(Collected data entries)

☆ ☆ ☆ ☆ ☆ ☆ ☆

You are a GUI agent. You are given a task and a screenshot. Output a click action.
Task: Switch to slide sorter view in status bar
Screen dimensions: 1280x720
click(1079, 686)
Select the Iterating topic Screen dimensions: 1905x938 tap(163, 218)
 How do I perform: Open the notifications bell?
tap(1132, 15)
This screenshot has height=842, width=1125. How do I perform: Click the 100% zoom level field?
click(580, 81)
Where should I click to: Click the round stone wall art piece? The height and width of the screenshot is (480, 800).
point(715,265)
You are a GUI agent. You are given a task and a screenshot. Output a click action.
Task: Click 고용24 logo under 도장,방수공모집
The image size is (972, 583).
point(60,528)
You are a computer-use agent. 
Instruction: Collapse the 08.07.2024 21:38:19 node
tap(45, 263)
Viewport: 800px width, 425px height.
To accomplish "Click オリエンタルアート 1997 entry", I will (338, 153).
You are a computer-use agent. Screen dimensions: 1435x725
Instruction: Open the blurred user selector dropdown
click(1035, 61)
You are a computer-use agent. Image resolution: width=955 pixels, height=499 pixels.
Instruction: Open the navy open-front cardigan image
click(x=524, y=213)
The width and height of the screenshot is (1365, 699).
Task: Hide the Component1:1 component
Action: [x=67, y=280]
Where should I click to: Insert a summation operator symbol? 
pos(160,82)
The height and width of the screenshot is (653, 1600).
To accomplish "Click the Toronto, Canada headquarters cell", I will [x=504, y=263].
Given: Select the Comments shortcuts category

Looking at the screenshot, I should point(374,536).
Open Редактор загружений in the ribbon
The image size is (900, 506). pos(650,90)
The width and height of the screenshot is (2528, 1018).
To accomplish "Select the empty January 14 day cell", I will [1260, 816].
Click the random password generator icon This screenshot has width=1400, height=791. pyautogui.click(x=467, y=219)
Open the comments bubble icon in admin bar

☆ ☆ ☆ ☆ ☆ ☆ ☆

Work request » In this exercise, repeat the entries above verbatim.

Written answer »
You are a GUI agent. You are given a task and a screenshot. Output a click action.
Task: Switch to slide sorter view in status bar
Screen dimensions: 1280x720
click(1079, 686)
Select the Iterating topic Screen dimensions: 1905x938 tap(163, 218)
 How do I perform: Open the notifications bell?
tap(1132, 15)
This screenshot has height=842, width=1125. How do I perform: Click the 100% zoom level field?
click(580, 81)
Where should I click to: Click the round stone wall art piece? The height and width of the screenshot is (480, 800).
point(715,265)
You are a GUI agent. You are given a task and a screenshot. Output a click action.
Task: Click 고용24 logo under 도장,방수공모집
The image size is (972, 583).
point(60,528)
You are a computer-use agent. 
Instruction: Collapse the 08.07.2024 21:38:19 node
tap(45, 263)
Viewport: 800px width, 425px height.
To accomplish "Click オリエンタルアート 1997 entry", I will (338, 153).
You are a computer-use agent. Screen dimensions: 1435x725
Instruction: Open the blurred user selector dropdown
click(1035, 61)
You are a computer-use agent. Image resolution: width=955 pixels, height=499 pixels.
Instruction: Open the navy open-front cardigan image
click(x=524, y=213)
The width and height of the screenshot is (1365, 699).
Task: Hide the Component1:1 component
Action: [x=67, y=280]
Where should I click to: Insert a summation operator symbol? 
pos(160,82)
The height and width of the screenshot is (653, 1600).
To accomplish "Click the Toronto, Canada headquarters cell", I will [x=504, y=263].
Given: Select the Comments shortcuts category

Looking at the screenshot, I should point(374,536).
Open Редактор загружений in the ribbon
The image size is (900, 506). pos(650,90)
The width and height of the screenshot is (2528, 1018).
To accomplish "Select the empty January 14 day cell", I will [1260, 816].
Click the random password generator icon This screenshot has width=1400, height=791. pyautogui.click(x=467, y=219)
Open the comments bubble icon in admin bar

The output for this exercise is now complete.